(Stored data)
== Segment start ==
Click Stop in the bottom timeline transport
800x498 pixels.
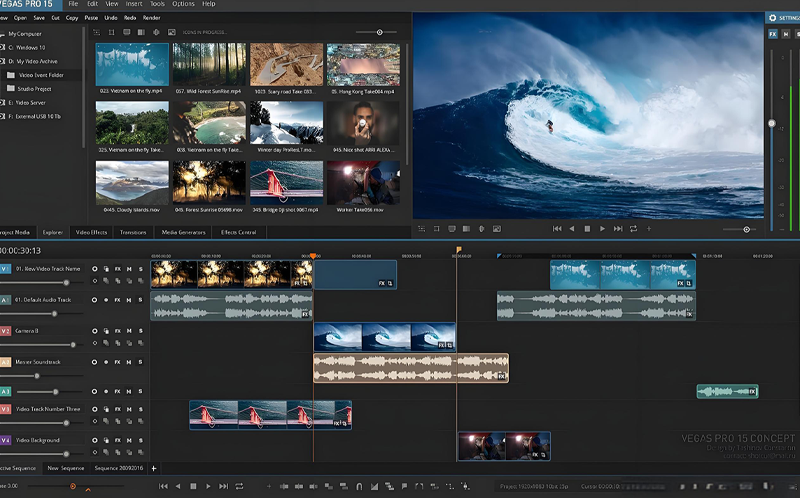[194, 486]
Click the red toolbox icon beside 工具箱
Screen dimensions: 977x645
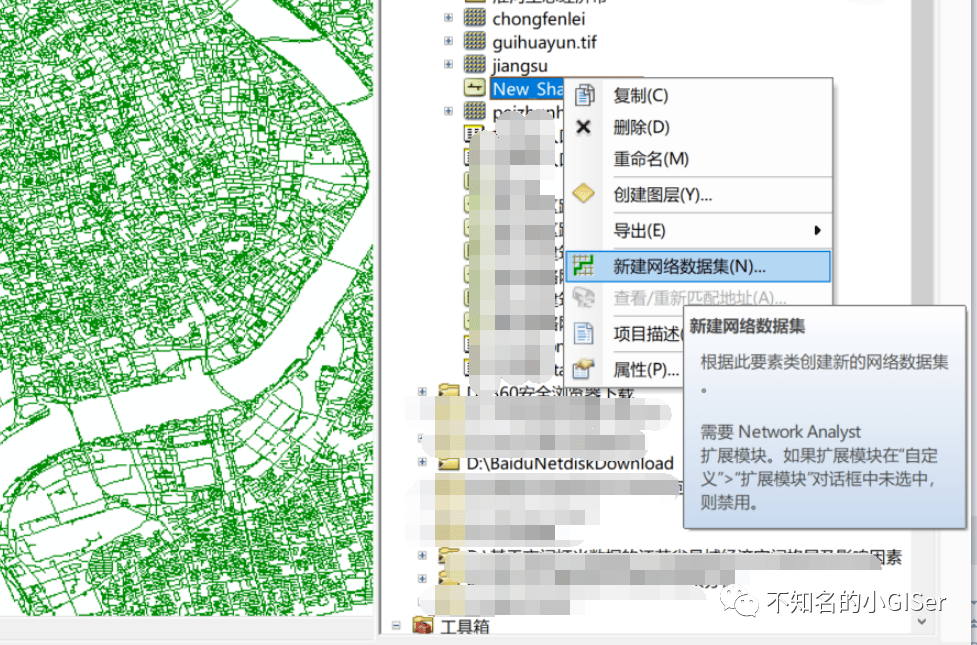pyautogui.click(x=424, y=625)
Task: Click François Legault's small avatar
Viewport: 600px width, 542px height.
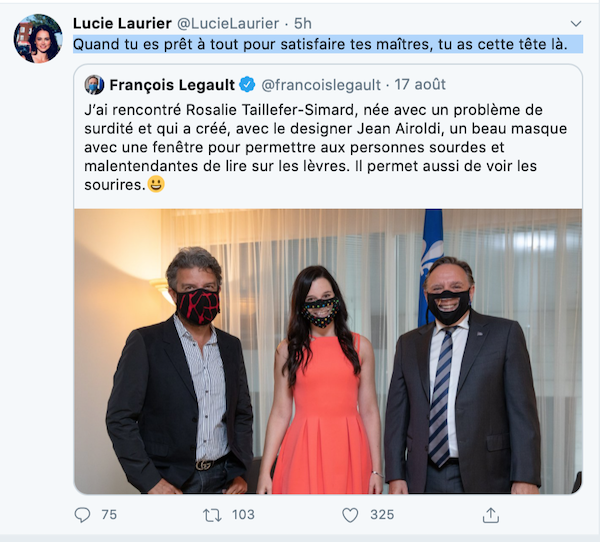Action: tap(94, 85)
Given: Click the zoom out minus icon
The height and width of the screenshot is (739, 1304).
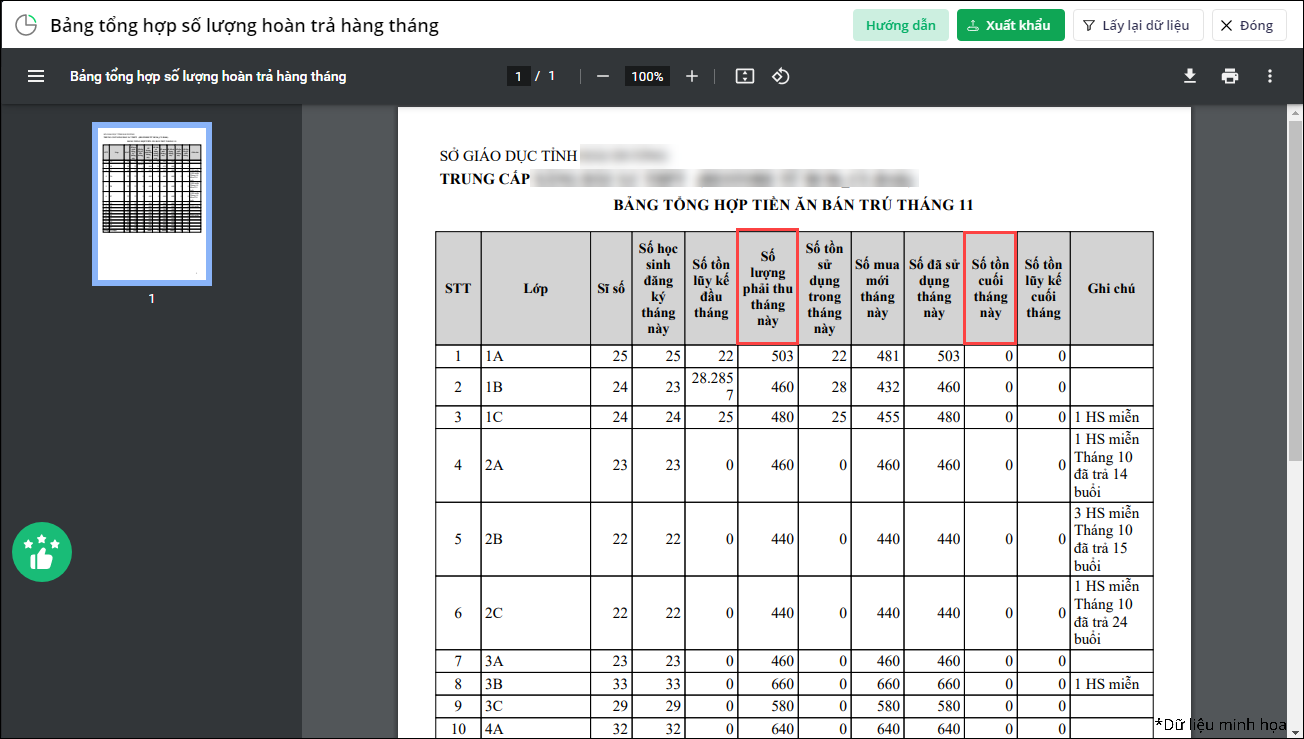Looking at the screenshot, I should (603, 76).
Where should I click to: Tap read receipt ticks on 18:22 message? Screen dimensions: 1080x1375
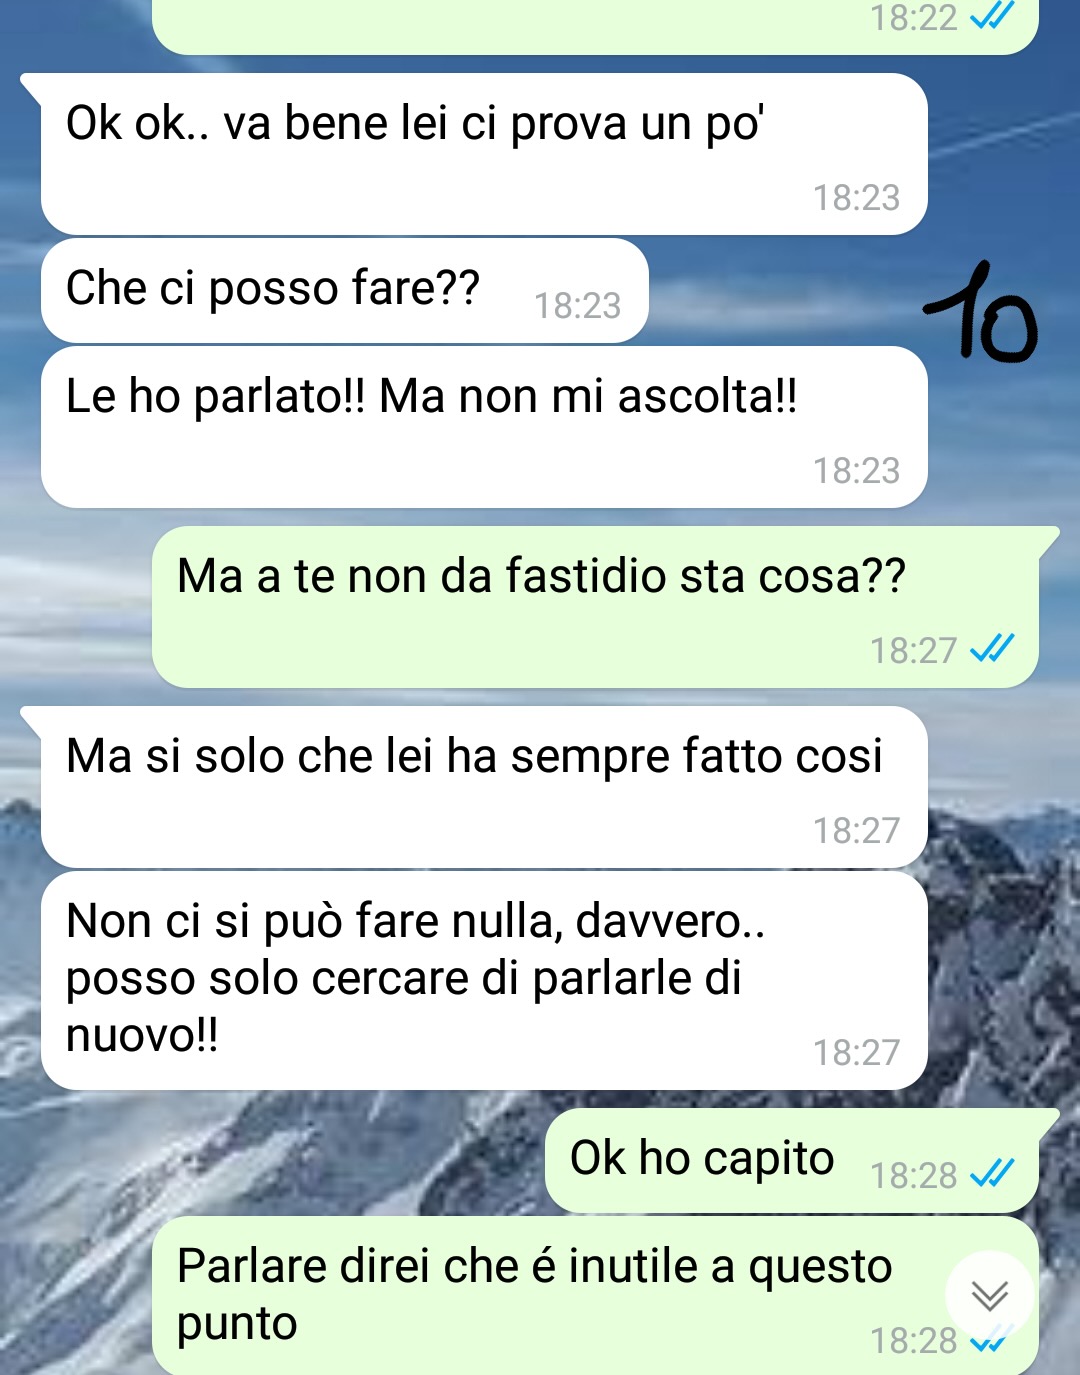pyautogui.click(x=992, y=15)
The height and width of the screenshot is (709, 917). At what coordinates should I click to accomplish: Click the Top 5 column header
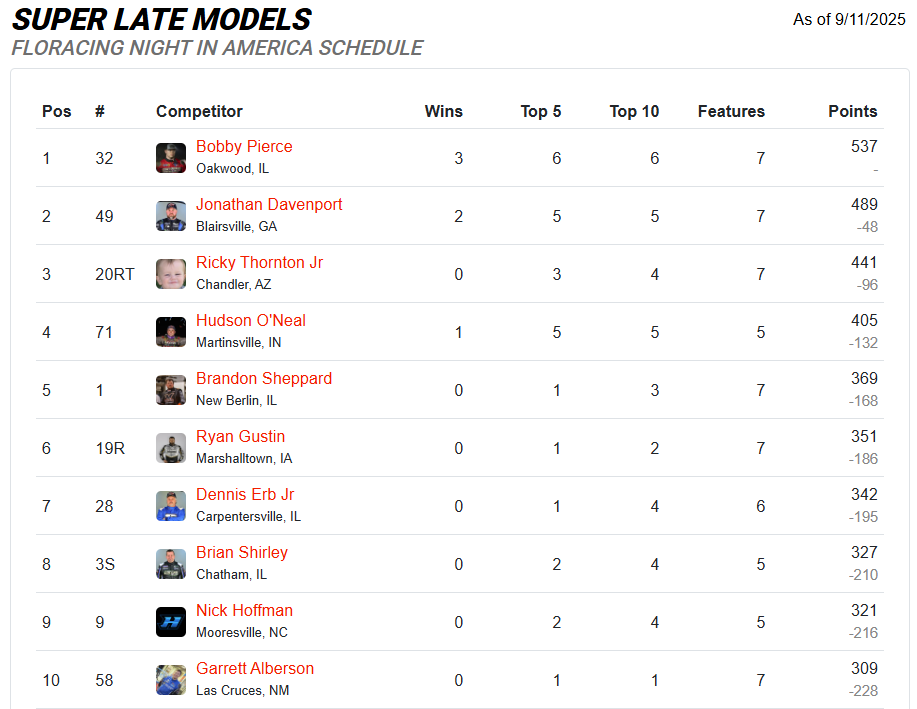tap(541, 112)
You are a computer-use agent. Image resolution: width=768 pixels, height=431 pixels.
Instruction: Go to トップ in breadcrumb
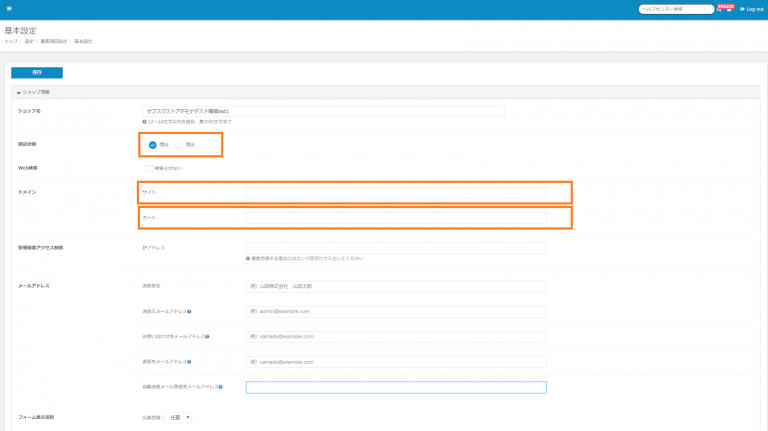tap(10, 41)
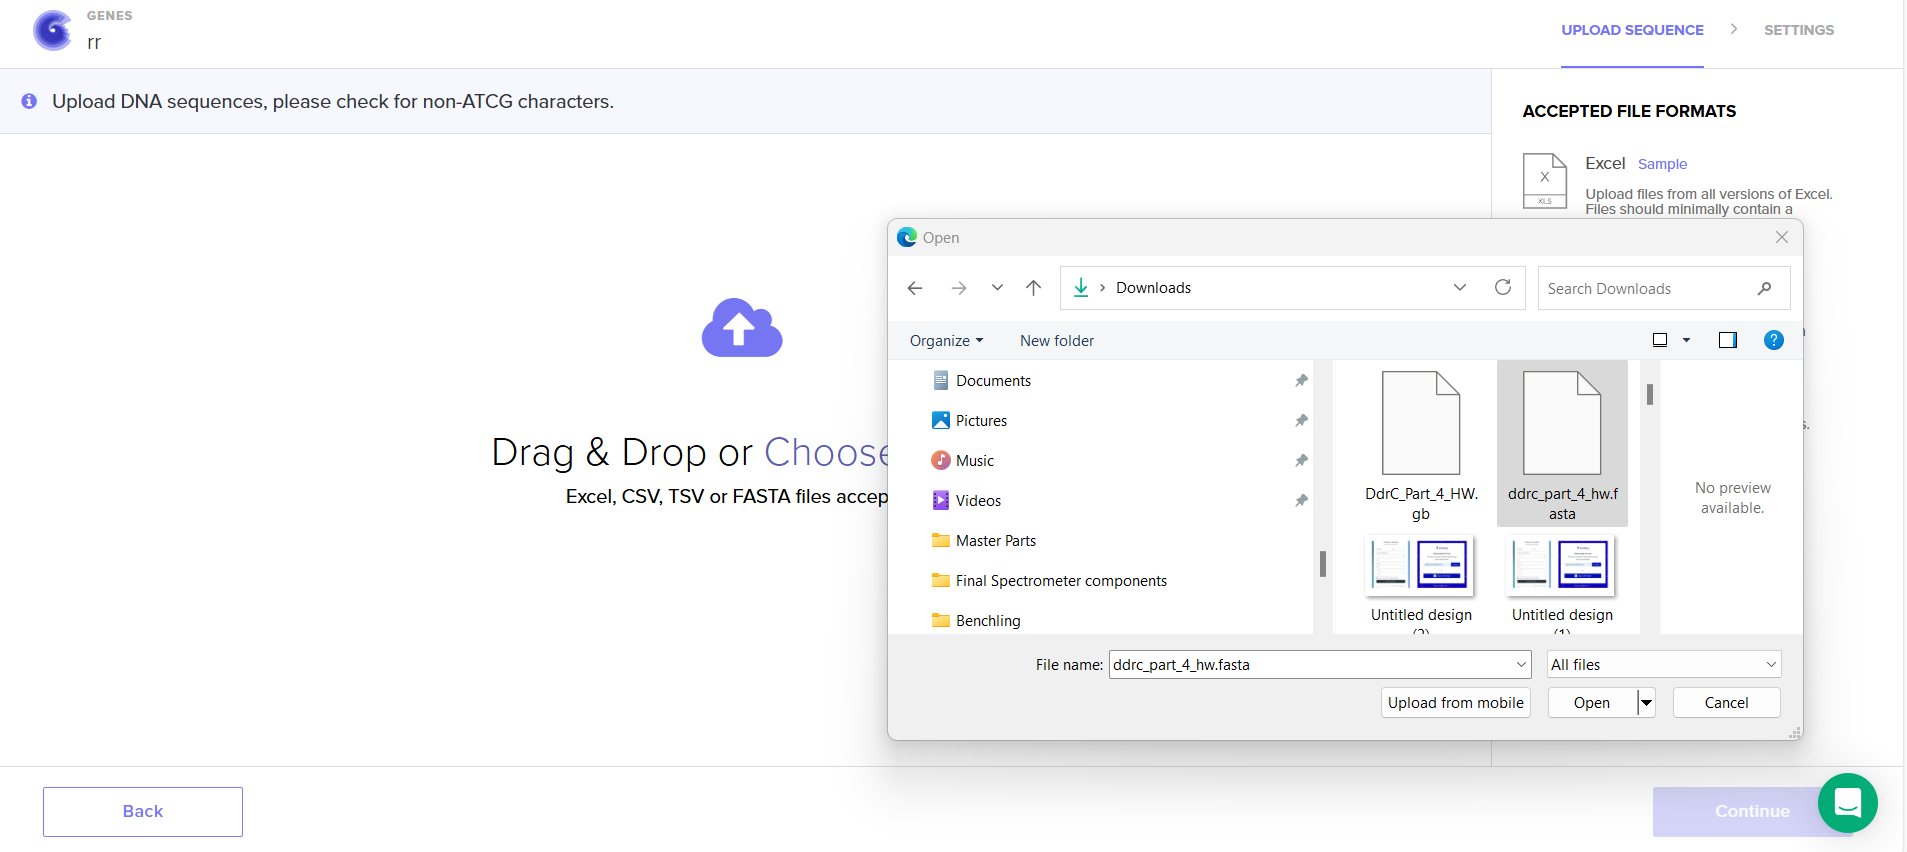
Task: Click the search magnifier in Search Downloads
Action: pos(1764,289)
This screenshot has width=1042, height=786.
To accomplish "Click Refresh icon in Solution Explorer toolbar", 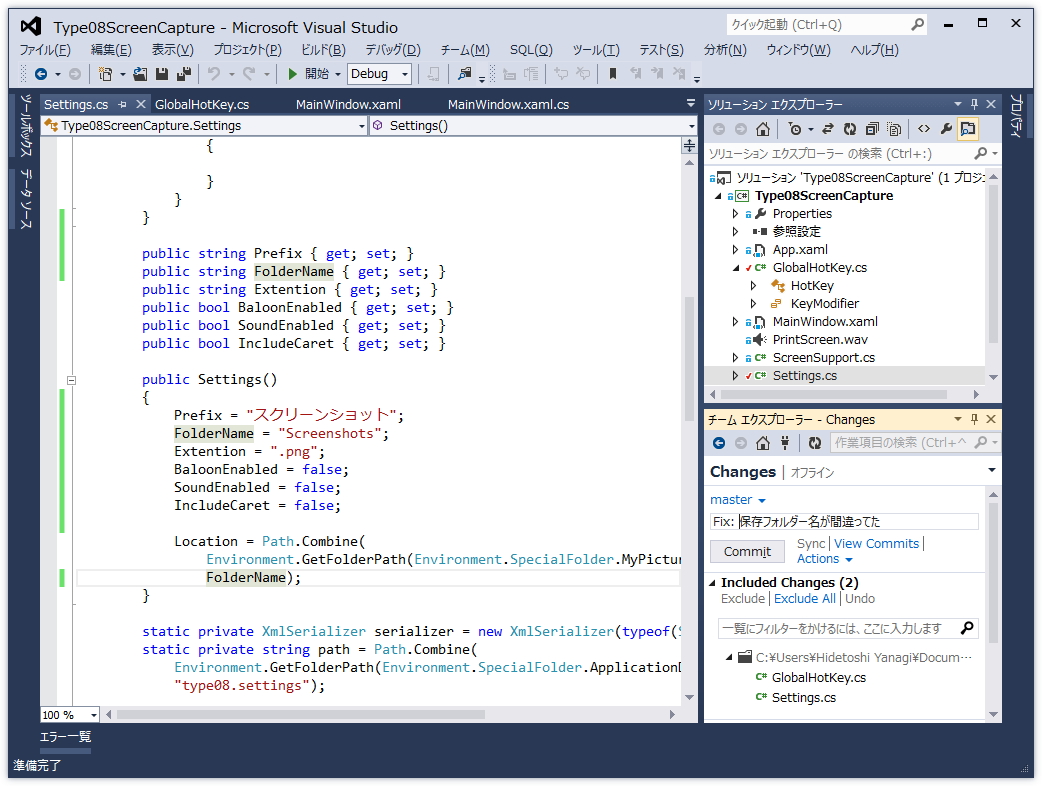I will point(849,129).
== Segment end ==
■ YOUR INSTRUCTIONS
When you reach the line with "Screen dimensions: 977x645" in the records above, start writing out each line exactly, and stop after the line with "You are a computer-use". Pictures stay out.

■ RESPONSE BELOW
Screen dimensions: 977x645
pyautogui.click(x=424, y=625)
Task: Click François Legault's small avatar
Viewport: 600px width, 542px height.
Action: tap(94, 85)
Given: Click the zoom out minus icon
The height and width of the screenshot is (739, 1304).
Looking at the screenshot, I should (603, 76).
Where should I click to: Tap read receipt ticks on 18:22 message? Screen dimensions: 1080x1375
pyautogui.click(x=992, y=15)
The height and width of the screenshot is (709, 917). At what coordinates should I click to accomplish: Click the Top 5 column header
tap(541, 112)
You are a computer-use agent. Image resolution: width=768 pixels, height=431 pixels.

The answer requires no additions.